Below are some message points to help you align your Centennial-related communications with those being shared broadly by the university.
• Frame discussion of the Centennial as a foundation that we're continually building on to reach for the future of new disciplines and fields, creative problem solving strategies, and perspectives that foster a better world (In other words, Centennial events are meant to highlight our forward-looking approaches to education rather than exclusively discuss our past achievements or the hundred-year mark).
• Describe our history as a coming together of people, ideas, and schools that collectively have elevated our mission to cultivate bold change-making leaders that guide culture, commerce, and civic life in sustainable and socially just ways. Part of this process involves our integration into a comprehensive university.
• The Centennial offers us a moment to pause and celebrate together the many ways we've reimagined creative and critical thought, inviting the community to take part in in the exciting and evolving educational experiment that is The New School. Our community's groundbreaking work, begun in the center of Greenwich Village, has spread throughout the world the message that our focus on academic excellence, social justice, social and environmental resilience, and creativity catalyzes change of all kinds.

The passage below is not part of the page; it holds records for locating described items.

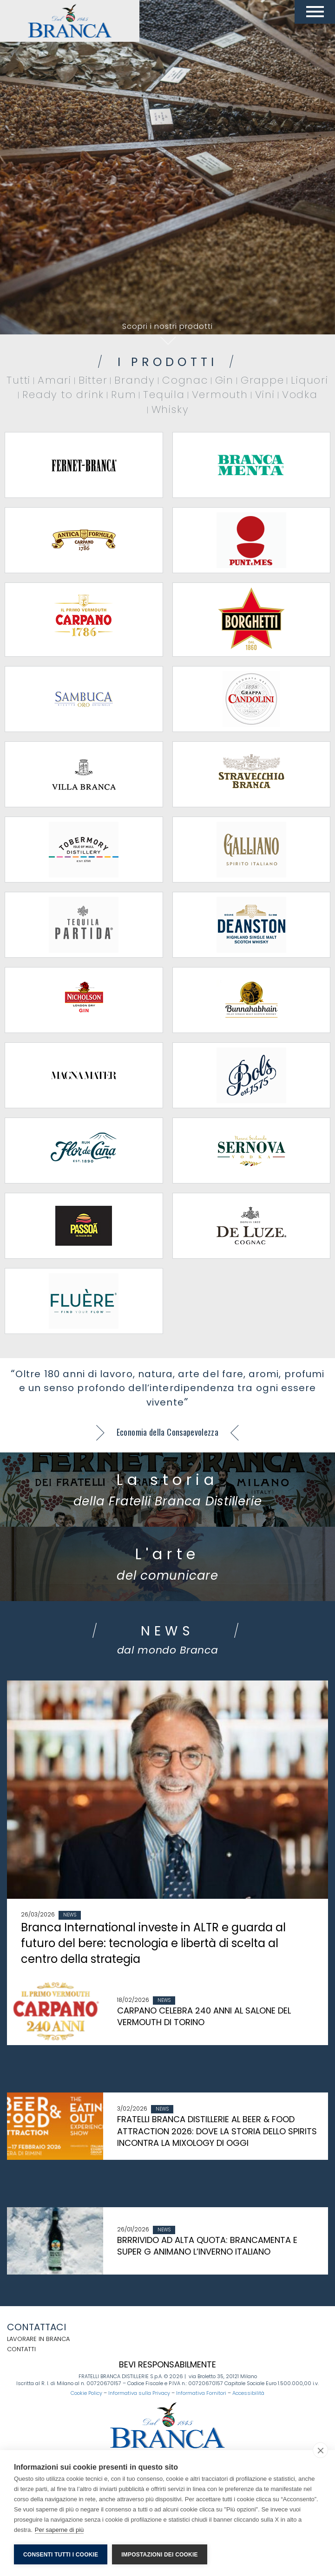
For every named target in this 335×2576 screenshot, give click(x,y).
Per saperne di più (59, 2529)
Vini (265, 394)
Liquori (309, 380)
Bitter (93, 380)
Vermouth (220, 394)
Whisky (170, 409)
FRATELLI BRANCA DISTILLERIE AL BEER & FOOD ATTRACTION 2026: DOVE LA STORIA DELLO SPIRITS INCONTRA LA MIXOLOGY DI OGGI (217, 2131)
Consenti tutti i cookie (60, 2554)
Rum (123, 394)
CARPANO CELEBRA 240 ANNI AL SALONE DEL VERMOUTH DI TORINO (204, 2016)
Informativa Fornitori (201, 2393)
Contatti (21, 2349)
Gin (224, 380)
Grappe (262, 380)
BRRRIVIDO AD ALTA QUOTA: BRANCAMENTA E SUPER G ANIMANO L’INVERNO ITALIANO (207, 2246)
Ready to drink (63, 394)
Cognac (185, 380)
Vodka (300, 394)
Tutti (19, 380)
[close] (320, 2450)
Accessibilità (248, 2393)
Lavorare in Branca (38, 2338)
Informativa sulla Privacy (139, 2393)
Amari (55, 380)
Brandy (134, 380)
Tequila (163, 394)
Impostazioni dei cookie (159, 2554)
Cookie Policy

Also shown below is the New School boilerplate that describes the university and includes mention of our hundred-year anniversary. Include it in Centennial-related materials to introduce The New School to audiences who may be unfamiliar with our university and its legacy of groundbreaking scholarship, bold creativity, and world-changing ideas.
Founded in 1919, The New School was established to advance academic freedom, tolerance, and experimentation. A century later, The New School remains at the forefront of innovation in higher education, inspiring more than 10,000 undergraduate and graduate students to challenge the status quo in art and design, the social sciences, the liberal arts, management, the performing arts, and media. The university welcomes thousands of adult learners annually for continuing education and executive courses and public programs. The New School maintains a global presence through our online learning portals, research institutes, and international partnerships.